By Dominico Zapata, introduction by Chris Malloy
It’s my first six hours in Raglan and I’m already on my third round trip at Manu Bay – jump off the rocky point, stroke into an impossibly long left, surf until your quads are on fire, prone out, then scramble up the cobblestone point for another. At the edge of the rocks I see a familiar face and slow down. It’s one of my biggest heroes, Peggy Oki!
Peggy stands around 5'4'' but exudes the strength and energy of a giant. She’s an all-time classic: original Dogtown Zephyr team rider, great surfer, amazing artist, bad-ass climber, and environmental activist. I stopped, gave her a big hug and asked, “Hey Peggy, what are you up to?” With a glint in her eye she casually replied, "Ah, just savin’ dolphins."
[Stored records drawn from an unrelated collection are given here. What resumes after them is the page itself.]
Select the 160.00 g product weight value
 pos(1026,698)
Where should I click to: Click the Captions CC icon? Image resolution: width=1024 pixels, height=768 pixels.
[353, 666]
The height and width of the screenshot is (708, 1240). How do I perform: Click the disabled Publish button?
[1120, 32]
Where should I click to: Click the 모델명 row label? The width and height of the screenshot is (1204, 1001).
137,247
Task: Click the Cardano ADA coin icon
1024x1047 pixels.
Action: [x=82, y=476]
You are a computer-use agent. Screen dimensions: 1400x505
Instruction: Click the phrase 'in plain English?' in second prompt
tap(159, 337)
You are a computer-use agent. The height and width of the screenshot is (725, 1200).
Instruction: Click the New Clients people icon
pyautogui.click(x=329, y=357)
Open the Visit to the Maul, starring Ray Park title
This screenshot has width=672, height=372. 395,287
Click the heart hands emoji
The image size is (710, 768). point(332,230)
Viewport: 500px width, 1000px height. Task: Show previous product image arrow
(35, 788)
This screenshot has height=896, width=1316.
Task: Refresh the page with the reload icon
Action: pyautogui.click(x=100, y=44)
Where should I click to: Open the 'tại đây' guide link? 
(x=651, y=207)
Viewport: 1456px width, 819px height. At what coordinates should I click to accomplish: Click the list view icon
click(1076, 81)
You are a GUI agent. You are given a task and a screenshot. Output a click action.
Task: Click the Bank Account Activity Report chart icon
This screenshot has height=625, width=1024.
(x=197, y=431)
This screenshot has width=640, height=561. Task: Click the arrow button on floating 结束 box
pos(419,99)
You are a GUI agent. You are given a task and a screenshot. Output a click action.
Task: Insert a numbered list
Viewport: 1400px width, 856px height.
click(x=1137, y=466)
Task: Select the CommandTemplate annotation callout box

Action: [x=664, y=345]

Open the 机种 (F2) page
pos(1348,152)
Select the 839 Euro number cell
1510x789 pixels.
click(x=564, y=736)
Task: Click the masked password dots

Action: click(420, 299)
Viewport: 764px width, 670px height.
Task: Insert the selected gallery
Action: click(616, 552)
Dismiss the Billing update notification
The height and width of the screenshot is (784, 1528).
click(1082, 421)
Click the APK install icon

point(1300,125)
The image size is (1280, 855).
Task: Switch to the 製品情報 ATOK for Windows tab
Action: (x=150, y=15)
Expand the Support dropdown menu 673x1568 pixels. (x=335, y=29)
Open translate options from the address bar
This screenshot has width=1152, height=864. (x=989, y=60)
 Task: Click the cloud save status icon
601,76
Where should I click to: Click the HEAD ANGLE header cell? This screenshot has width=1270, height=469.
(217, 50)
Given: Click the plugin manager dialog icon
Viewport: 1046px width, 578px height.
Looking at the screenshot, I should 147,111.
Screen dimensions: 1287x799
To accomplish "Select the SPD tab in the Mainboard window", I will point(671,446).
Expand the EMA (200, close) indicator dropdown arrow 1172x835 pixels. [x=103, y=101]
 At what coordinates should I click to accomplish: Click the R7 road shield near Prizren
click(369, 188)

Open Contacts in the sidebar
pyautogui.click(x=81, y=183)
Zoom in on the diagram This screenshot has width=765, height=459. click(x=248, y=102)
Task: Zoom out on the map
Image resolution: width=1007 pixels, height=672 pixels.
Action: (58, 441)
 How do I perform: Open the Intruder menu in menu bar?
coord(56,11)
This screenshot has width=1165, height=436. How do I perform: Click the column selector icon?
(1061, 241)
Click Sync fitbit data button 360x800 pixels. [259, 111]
We shot the breeze for a minute or two but I could tell she had something bigger to share with me, and like any good grassroots activist does, she quickly dove deep into the topic of proposed seabed mining in the region and how it could affect New Zealand. I was blown away to hear about the hubris of corporations thinking they could dredge hundreds of millions of tons of sand from the ocean floor and not have a major effect on the ocean. I wanted to know more. We exchanged numbers and I went for another few rounds at Manu Bay before the sun set.
[Above: Raglan has been a Mecca for the world's surf community, since Bruce Brown's epic film The Endless Summer. Tourists come from all over the world in pursuit of perfect, long peeling lefts but these waves are dependent to some extent on the movement of sand. Photo courtesy of Kiwis Against Seabed Mining]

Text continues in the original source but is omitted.